10:26 PM on 02/24/2012
Uhh... your food does come from farmers... farmers buy the seeds from these corporations, grow the crops, then sell them.
06:55 AM on 02/23/2012
Apologies, I forgot to add to my comment that any readers wanting to know more about Agent Orange, Monsanto etc should visit: www.aoag.org.
06:52 AM on 02/23/2012
Both Monsanto and Dow knew of the danger of Dioxin when they, along with other companies, manufactured Agent Orange for the US Governmment to be used on Vietnam.... Between them they agreed to keep quiet, they had been asked to speed up the manufacture knowing full well in doing so the process would increase the amount of Dioxin.

Any product by Dow or Monsanto will not get my support or the support of many others, particularly the four million Vietnamese still suffering today from the efffects of Agent Orange and the US Vietnam Veterans who are also suffering. I doubt very much if the veterans would want to eat any food produced by Dow and Monsanto.
photo
HazelPethigFan
I don't know until I know
08:59 PM on 02/22/2012
Agent Orange Corn? LOL!

2,4,5-T was the ingredient that was full of the toxins in agent orange. The author purposely fails to mention this.

The antiGMO frankennuts are getting goofier by the day.
02:56 PM on 02/22/2012
un
01:13 PM on 02/22/2012
To equate 2,4-D tolerant corn to Agent Orange is intellectual dishonesty.
01:10 PM on 02/22/2012
We know that 2,4-D (constituting half of Agent Orange used during the U.S. war in Vietnam) is a carcinogen and endocrine disruptor. What needs to be more to understand the urgent need for legislation on the ban? To be convinced, read my book "Agent Orange - Vietnam Apocalypse," a foreword by Howard Zinn, published by Half-Moon, Paris, 2010.
01:41 AM on 02/23/2012
Any references other than from yourself for the endocrine issues? Not featured as a problem in practice in the Canadian RED review of 2,4-D. Like wise for cancer.

Dioxins are a very different case. Keep exposure to as little as possible. They are found in some wood smoke so we have a mildly greater tolerance than some of our test animals.

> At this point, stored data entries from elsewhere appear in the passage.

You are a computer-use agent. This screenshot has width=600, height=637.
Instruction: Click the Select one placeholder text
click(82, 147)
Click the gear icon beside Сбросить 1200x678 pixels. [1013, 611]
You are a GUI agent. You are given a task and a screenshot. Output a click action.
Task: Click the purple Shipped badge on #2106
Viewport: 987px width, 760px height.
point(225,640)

Excuse my ignorance, but in my country we have been using 2,4-D's and other phenoxys on corn since "2,4-D", ie late 40's. Is the gain from GMO's to increasing corn tolerance to the product to allow for earlier application? If so, no big advance in the potential extent of its use. As the use of glyphosate has generated so many resistant weeds, other chemicals need to be used.

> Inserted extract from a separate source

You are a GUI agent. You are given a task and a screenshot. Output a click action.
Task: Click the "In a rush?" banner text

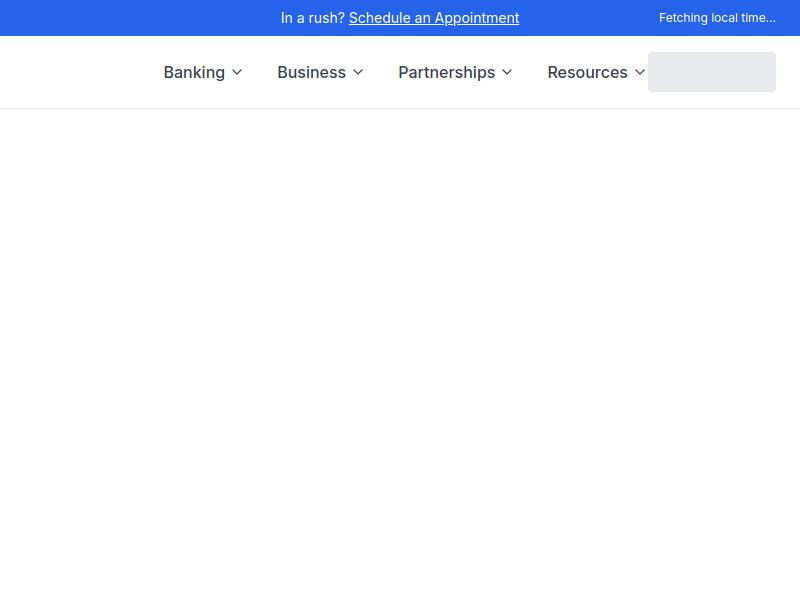(312, 18)
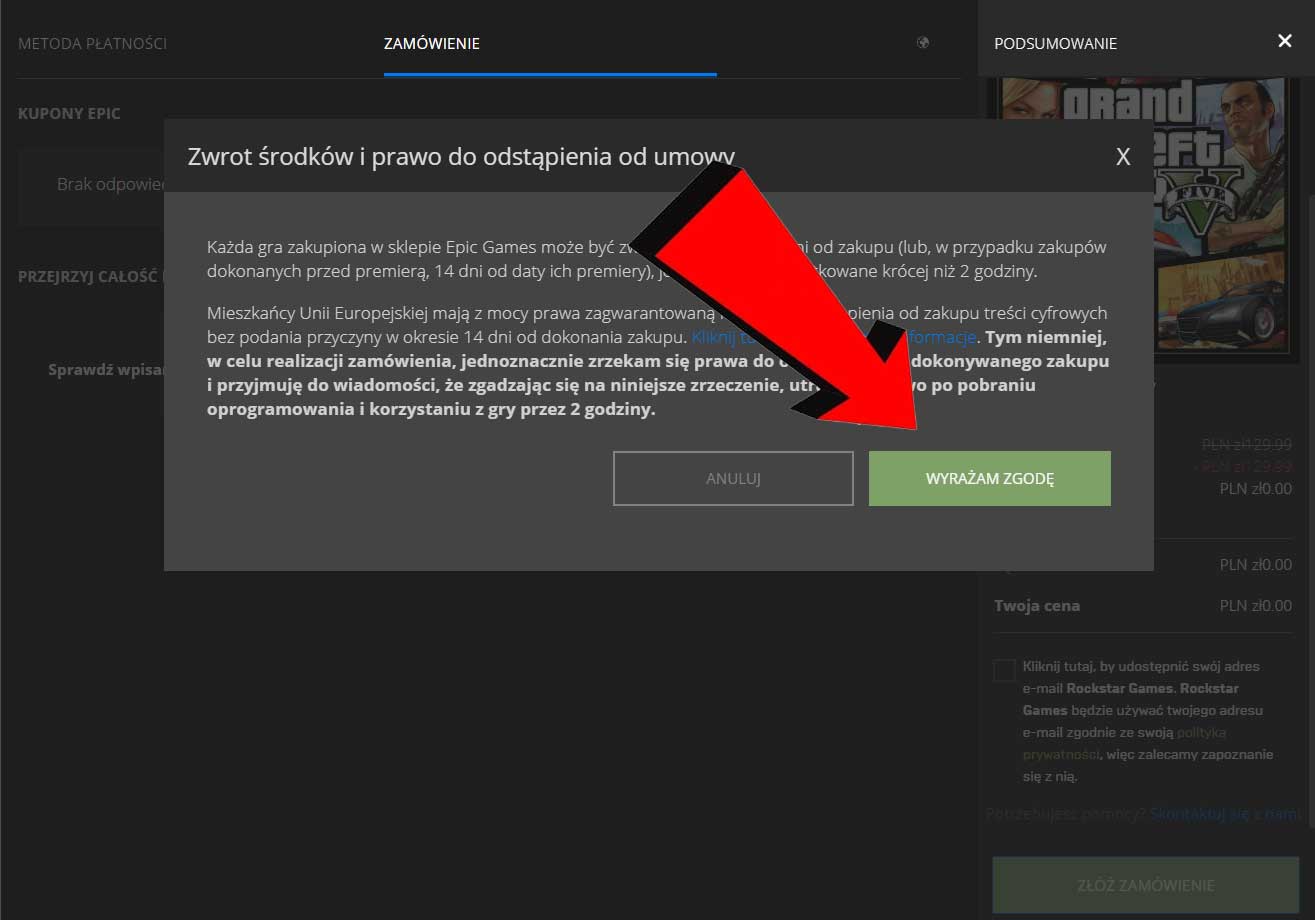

That is the obscenity of the whole situation. To have total reliance on one mode of action is to expect failure. Despite the propaganda ex the PR people of Monsanto who told us that no weeds would ever develop resistance to glyphosate.

I totally agree with Mythbuter68. Spent too much time in the mid late 70’s reviewing claims re human health damage caused by 2,4-D and 2,4,5-T, but not from Agent Orange as it was not used in this country. Simpler to confirm the presence of active Ghosts than to show that those chemicals did it.. Be careful when making ex cathedra pronouncements using extrapolations.